Camp Century was to be a place of unprecedented scientific research – a new centre for exploring the means by which mankind could both conquer and understand the natural world. At least that was the line. But really, and as stated on the very first page of the aforementioned report, Camp Century was a Cold War power move: “With the advent of such weapons as the atomic bomb, the supersonic longrange bomber, and the intercontinental ballistic missile, it was inevitable that military attention should be drawn to the remote arctic regions which lie athwart the shortest air routes between the major land masses of the Northern Hemisphere.”

That is to say, the US, in the depths of Cold War tension, wanted an easier way to sling missiles at Moscow. An underground base, covered with snow and ice, would be a brilliant strategic accomplishment – the report makes repeated reference to such a design being particularly well-protected against “attack”. And so the Army’s engineers got to work in earnest.

Enormous trenches were dug out of the ground. Immensely heavy pieces of equipment and pre-fab structures were lugged to the construction site at an agonising 3km/h. A specially designed “portable” nuclear reactor – the smallest of its kind at the time – was delivered by ship to power the entire complex.

And considering the entire thing was buried beneath a frozen wasteland, the amenities sounded pretty cushy: Camp Century boasted fresh running water for the over 100 men residing within, a rec room, library, hospital, church, and kitchen, in addition to the requisite labs and communication facilities (it was a military base, after all).

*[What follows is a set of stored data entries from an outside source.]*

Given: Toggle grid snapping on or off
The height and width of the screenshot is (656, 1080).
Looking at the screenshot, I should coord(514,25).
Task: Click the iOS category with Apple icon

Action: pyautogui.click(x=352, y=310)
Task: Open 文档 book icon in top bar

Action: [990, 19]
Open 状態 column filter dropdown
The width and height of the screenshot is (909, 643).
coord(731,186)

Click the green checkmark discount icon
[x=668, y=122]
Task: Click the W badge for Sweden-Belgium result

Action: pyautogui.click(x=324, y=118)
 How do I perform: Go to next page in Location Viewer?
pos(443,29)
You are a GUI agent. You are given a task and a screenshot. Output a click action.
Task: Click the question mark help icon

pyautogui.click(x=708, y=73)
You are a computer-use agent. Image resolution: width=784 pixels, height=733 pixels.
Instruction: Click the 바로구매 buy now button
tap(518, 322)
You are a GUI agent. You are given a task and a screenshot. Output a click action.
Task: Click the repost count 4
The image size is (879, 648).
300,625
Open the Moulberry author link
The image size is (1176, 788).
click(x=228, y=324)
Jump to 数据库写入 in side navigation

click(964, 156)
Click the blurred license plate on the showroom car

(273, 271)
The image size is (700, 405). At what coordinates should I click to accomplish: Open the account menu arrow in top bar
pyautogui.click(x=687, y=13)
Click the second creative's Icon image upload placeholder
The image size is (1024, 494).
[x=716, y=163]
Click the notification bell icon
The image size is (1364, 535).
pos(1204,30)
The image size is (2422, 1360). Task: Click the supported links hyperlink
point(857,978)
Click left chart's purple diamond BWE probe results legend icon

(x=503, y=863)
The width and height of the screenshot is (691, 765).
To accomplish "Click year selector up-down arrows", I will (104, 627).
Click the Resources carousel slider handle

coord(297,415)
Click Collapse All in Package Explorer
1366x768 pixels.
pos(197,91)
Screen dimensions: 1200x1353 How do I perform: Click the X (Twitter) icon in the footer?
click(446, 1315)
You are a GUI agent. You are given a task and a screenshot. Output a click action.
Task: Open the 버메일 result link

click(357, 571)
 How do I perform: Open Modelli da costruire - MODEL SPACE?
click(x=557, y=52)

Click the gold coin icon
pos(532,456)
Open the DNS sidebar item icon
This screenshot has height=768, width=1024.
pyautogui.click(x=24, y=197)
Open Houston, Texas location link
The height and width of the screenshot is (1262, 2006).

It was a remarkable engineering project, but building a nuclear-powered igloo missile silo proved more difficult than anticipated. The immense heat from a nuclear plant and everything it powers, combined with walls of snow? You can see where this is going. Constant melting, digging and re-digging, as well as the shifting ice plates, turned the construction marvel into something of a nightmare. It was abandoned in 1966, before any nukes were ever known to have been brought to the site. A search party in 1969 found only twisted wreckage.

So was it a success? Sort of. The Army had its strange underground world for several years, yes. Until it collapsed onto itself. But it never served to thwart Russian nukes, nor did it house any of its own. But did it ever need to? Luckily, that never ended up mattering. Still – it’s a reminder of the lengths to which the Cold War spurred, to such a radical extent, a manic desire to outdo the enemy. Enough to build a nuclear power plant in a block of ice. [BLDGBLG]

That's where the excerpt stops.